Supplied text:
-=-=-

Organizations, though, don’t see it this way. In their eyes, potential accidents have too many consequences – regardless of how rare they might be. UNICEF warns against eating bushmeat, even if it’s cooked safely, due to the fact that the butchering and eating of chimpanzees has been known to transmit Ebola to humans. And the importation of bushmeat into the US carries a $250,000 fine. Additionally, the CDC instructs Americans never to eat or handle bushmeat. These may seem like double standards, due to the fact that animals like deer and pheasants are commonly hunted in the US and also pose health risks, but the CDC and FDA don’t take the risks of hunting these animals lightly either. The CDC provides clear guidelines about safety precautions that need to be taken when hunting game and the FDA provides clear guidelines about the temperatures that different animals need to be cooked at.

Pheasants are commonly hunted and eaten in the West (Picture Credit: Renee V)

Hypothetically, there could be similar guidelines about bushmeat hunting and bushmeat preparation, but it’s unlikely these will ever be formulated. The taboos regarding exotic food are too strong and the SARS-CoV2 pandemic will undoubtedly continue to amplify them.

 

In the same way that certain foods are linked with certain cultures, so too are certain ways of hunting, producing, and selling food. We can try to calculate how risky it would be to have a well-regulated chimpanzee aisle in the American grocery store, but chimpanzee is not coming to the American grocery store any time soon. Likewise, we can imagine that all African countries have the resources to create and enforce good food safety rules, but many of them don’t. The truth is that bats, rodents, and chimpanzees tend to be eaten in tribal communities, and poorer countries, often those with inadequate food regulations. This means that they are hunted, not produced in factory farms. It also means that drastic changes would have to take place for these countries to mitigate the risks of selling and eating these animals. They would need to find ways to create effective hunting and cooking guidelines. And they would need to find ways to supply the necessary protective gear.

-=-=-

Stored data:
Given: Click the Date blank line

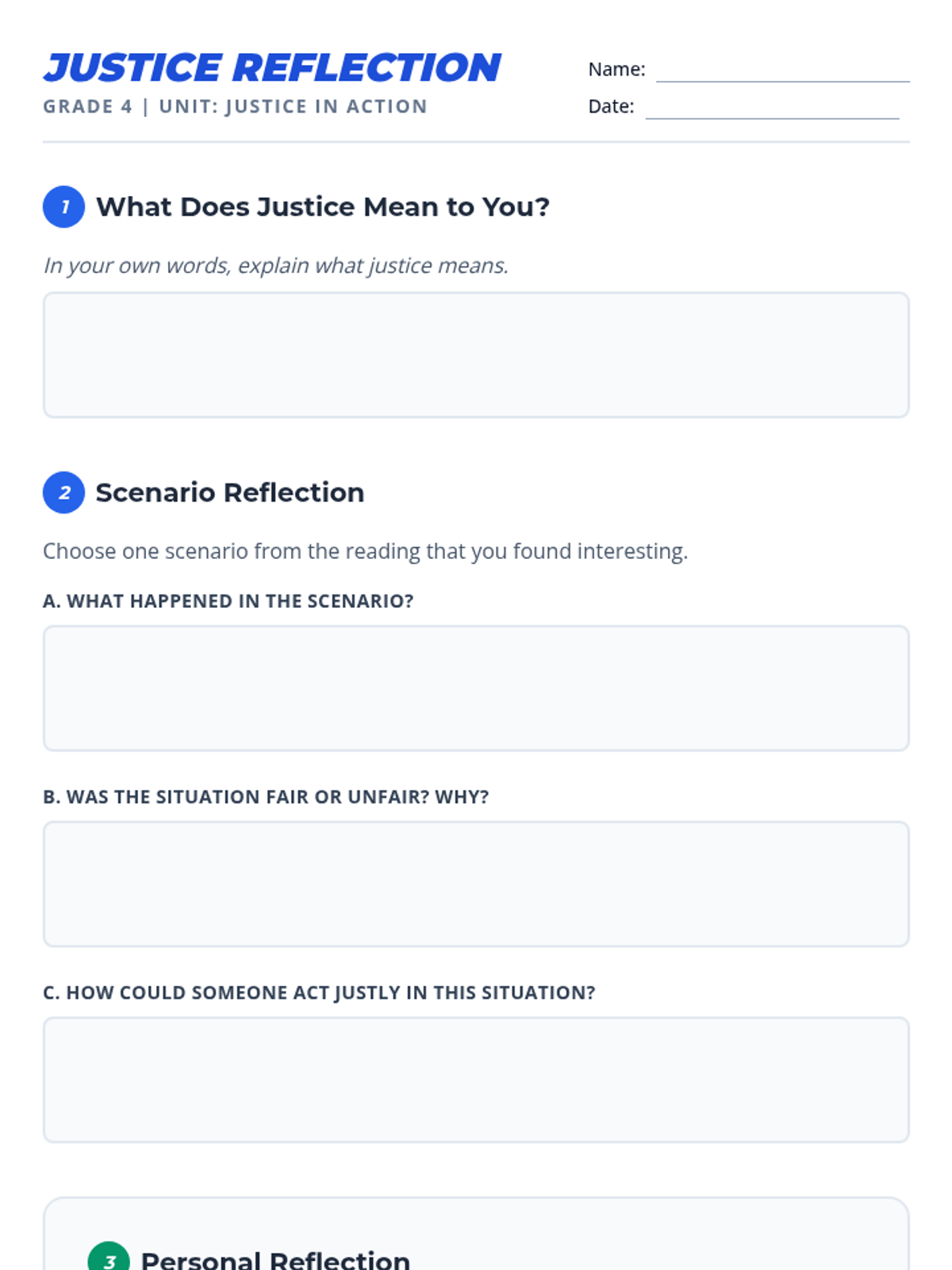Looking at the screenshot, I should tap(772, 109).

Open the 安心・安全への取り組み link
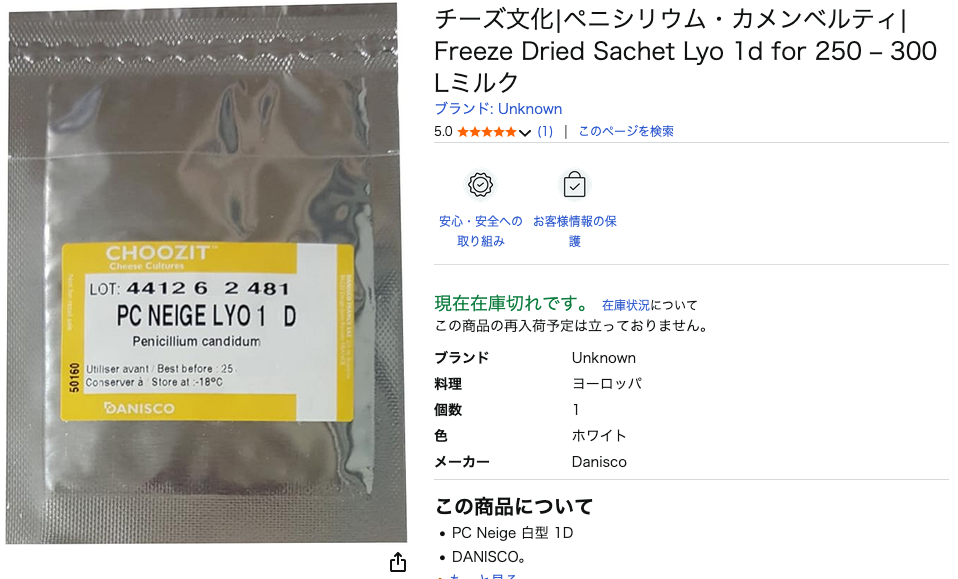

-=-=-

Update the passage on bushmeat from "Organizations, though, don’t" through "be cooked at.", and rewrite that stretch with "the World Health Organization" put in place of "UNICEF".

Output for this exercise:
Organizations, though, don’t see it this way. In their eyes, potential accidents have too many consequences – regardless of how rare they might be. the World Health Organization warns against eating bushmeat, even if it’s cooked safely, due to the fact that the butchering and eating of chimpanzees has been known to transmit Ebola to humans. And the importation of bushmeat into the US carries a $250,000 fine. Additionally, the CDC instructs Americans never to eat or handle bushmeat. These may seem like double standards, due to the fact that animals like deer and pheasants are commonly hunted in the US and also pose health risks, but the CDC and FDA don’t take the risks of hunting these animals lightly either. The CDC provides clear guidelines about safety precautions that need to be taken when hunting game and the FDA provides clear guidelines about the temperatures that different animals need to be cooked at.